10 Things to Never Say or Do to a Person With Dwarfism
The other night my husband and I partook in the mundane activity of grocery shopping for the week. As usual, I perused all of the domestic and imported cheeses while my husband scrolled through Facebook blissfully unaware of the supermarket experience.
As we made our way to the frozen foods aisle, searching for puff pastry sheets for a delightful dinner I had planned, a gentleman stopped in the aisle and stared at us.
Not a big deal, most people gawk at least for a moment or two. As we walked past he said something to me that I didn’t quite get, so I replied, “What?”
“Do you want to hear a joke?” he asked.
“Sure, why not,” I replied, sighing.
“OK,” he said, as he bent down and placed his hands on his knees with his eyes a little too close to my cleavage, “Why do midgets love soccer so much?”
I let out another sigh. “I have no idea. Why?”
He could barely contain his excitement for the punchline he knew I was going to love: “Because the grass tickles their balls!”
We started walking away, and I dryly replied over my shoulder, “Wow, maybe if I had balls I’d find that funny.”
He shouted after us: “It’s a joke! Can’t you take a joke? All right, all right, how about another one? Why am I a giant?”
(Let’s pause for a moment, because I need to let you all know this man was maybe 5-foot-4 — on a good day.)
We didn’t respond and were already in another aisle when he shouted out, “Because I’m an idiot!”
After this particularly sigh-inducing and eye-rolling encounter at the grocery store, I decided to write up a great, easy-to-use, printable, and postable, top 10 list of things to never say or do to a person with dwarfism. Please enjoy!
1. Bend over to talk to us.
Trust me, I can hear you. If LeBron James were standing next to me talking, I would be able to hear him, too. And why is it always the shorter men and women who do this to me? Literally, sir, you’re maybe a foot and 2 inches taller than me. Please stop embarrassing yourself.
2. Assume we want to hear your latest and greatest “midget” joke.
No, I don’t. Just stop yourself before you even think of asking if we want to hear your joke.
3. And then criticize us when we don’t laugh at your horrible “midget” joke.
Oh, I’m sorry. Was I supposed to find that insult about me and my existence humorous? My bad.
4. Tell us you’re “twice our size!”
I’m assuming you failed high school geometry, because unless you’re more than 8 feet tall, no, you’re not twice as tall as me.
5. Pat us on the head.
I’m appalled I even have to add this to the list. People who do this are trying to assert their dominance. As in, “I’m the dominant person in this interaction, so I will pat your head to show your stature and place.”
After a co-worker accidentally patted me on the head, she immediately said, “I am so sorry. I didn’t mean to pat you on the head. I was aiming for your shoulder. I would never do that. I am so sorry.”
6. Reach over our heads.
Like the airspace above my home, I own the immediate space above my head. Don’t reach over me to do anything: grab a door, shake someone’s hand, high-five someone, nothing. Never. Ever.

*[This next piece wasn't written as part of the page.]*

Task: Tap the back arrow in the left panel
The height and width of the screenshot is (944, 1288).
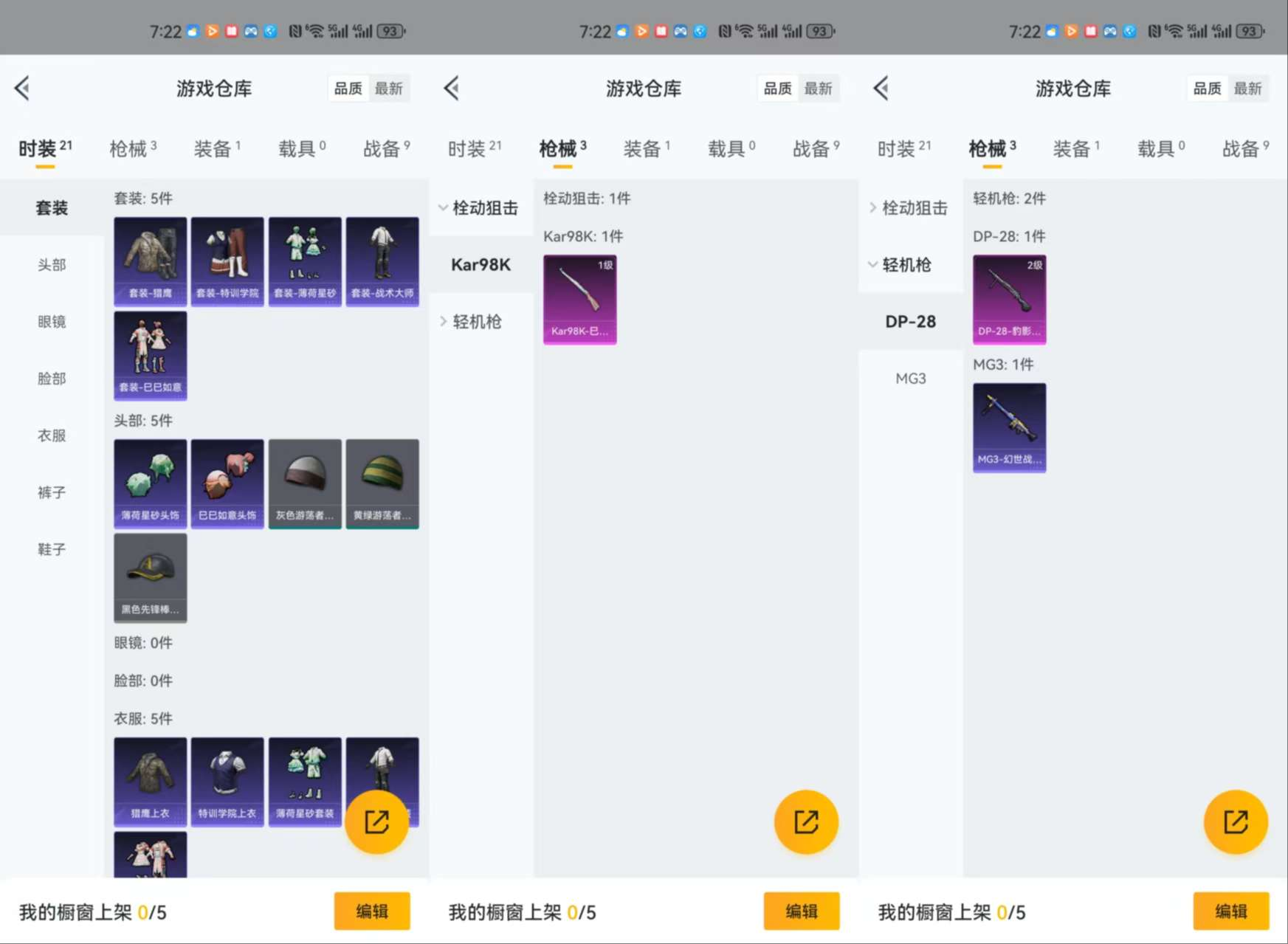Action: click(23, 89)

7. Put your hands on me for any reason.
Don’t touch me or maneuver me physically because you perceive some sort of threat ahead that you don’t think I’m aware of. As we all say to small children, “Use your words!”

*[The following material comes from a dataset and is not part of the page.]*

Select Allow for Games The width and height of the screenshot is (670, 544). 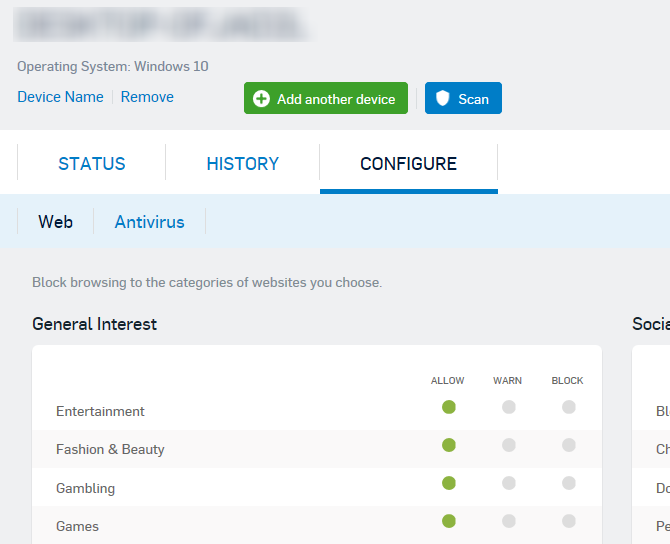point(449,521)
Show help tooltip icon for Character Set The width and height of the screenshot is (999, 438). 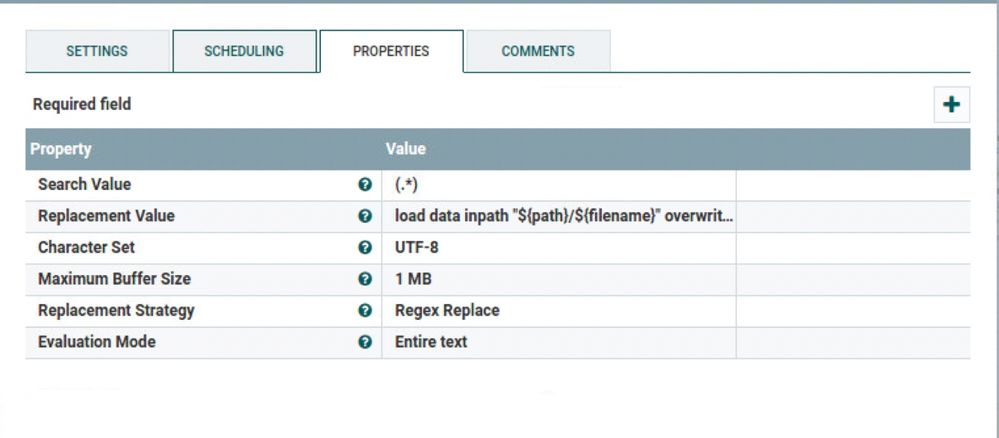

8. Tell me I’m inspirational when I’m…
…pumping gas, grocery shopping, walking my dog, waiting in line, ordering a smoothie, shopping for lingerie, etc.
9. Take my picture.
No, not going to happen. And if you do, and you share it to social media, I will find it, report it, and do everything in my power to get your account deactivated.
10. Take a picture of my child or any child with dwarfism.
See #9 and then add involve the authorities or the mafia, whichever is quicker.
With this simple list (printable, postable, and shareable), you’re well on your way to having an awesome interaction with a person with dwarfism!